### Tasks to complete
1. In the forum thread, what age does aericell give as their current age?
2. From the forum thread, return the passage that opens with the words containing "I'm now 23, and" and closes with "when I was 19.".
3. Based on the forum thread, state whether each statement agrees with it: (a) jiny was 11 and is now 16; (b) Seastar joined at age 21; (c) Anj2k6 says their life is completely different from what it was eight years ago.

### Source document

I was in my teens, now I'm in my 20's. _Where has these 7 years gone._


----------



## jiny (Nov 10, 2020)

i was 11 now im 16 hehe


----------



## aericell (Nov 10, 2020)

i was 15, now i'm 22


----------



## Dunquixote (Nov 10, 2020)

I was in my mid-20s and now I’m in my 30s.


----------



## xara (Nov 12, 2020)

13! now i’m less than 4 months away from turning 19; it’s crazy how much time flies aha :^)


----------



## Anj2k6 (Nov 12, 2020)

I was 15 years old. It's so crazy realizing just how old new leaf is.

I'm now 23, and my life is completely different from what it was 8 years ago. (In mostly good ways!)


----------



## Seastar (Nov 12, 2020)

Apparently I joined when I was 19.


----------



## kaori (Nov 12, 2020)

I was 13 when I joined! :0


----------



## _Rainy_ (Nov 12, 2020)

### Material provided
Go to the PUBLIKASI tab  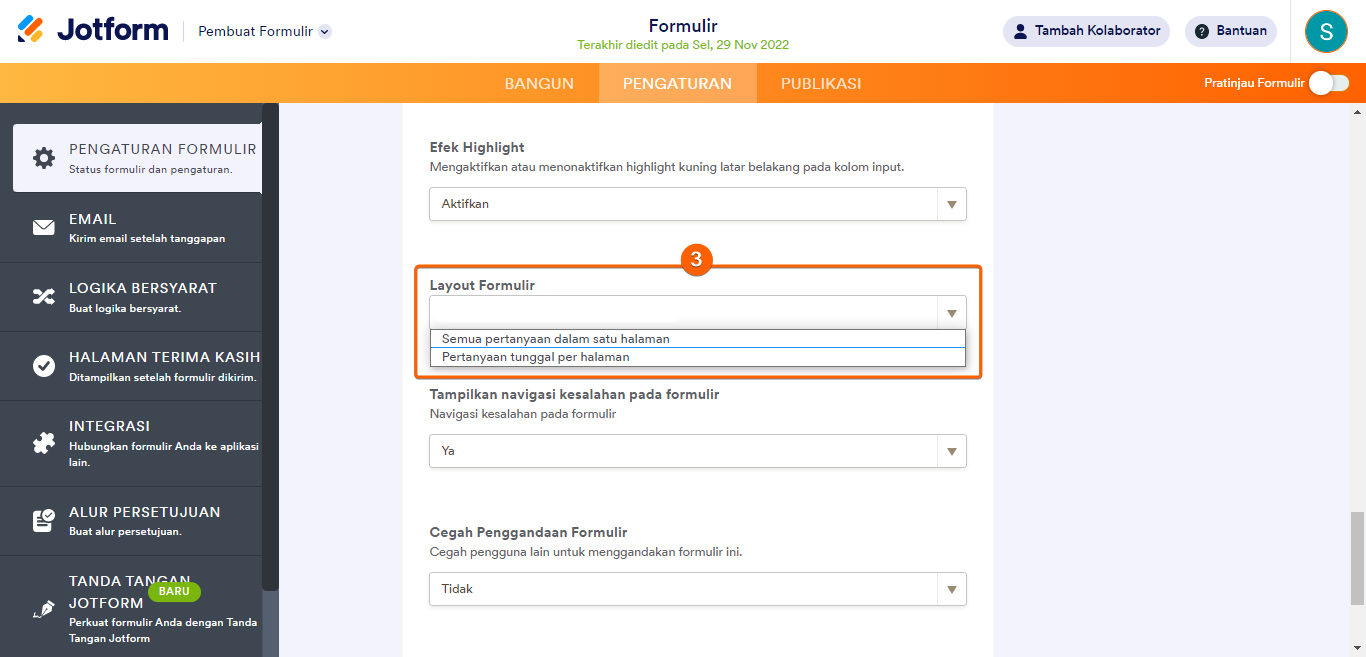pos(821,84)
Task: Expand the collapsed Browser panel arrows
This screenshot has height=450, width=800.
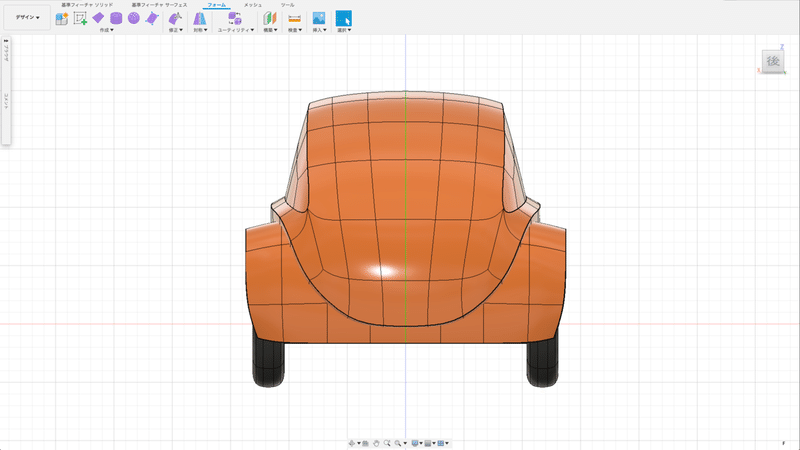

### Complete answers
1. 22

2.
I'm now 23, and my life is completely different from what it was 8 years ago. (In mostly good ways!)


----------



## Seastar (Nov 12, 2020)

Apparently I joined when I was 19.

3.
(a) Yes: "i was 11 now im 16 hehe"
(b) No: "Apparently I joined when I was 19."
(c) Yes: "my life is completely different from what it was 8 years ago"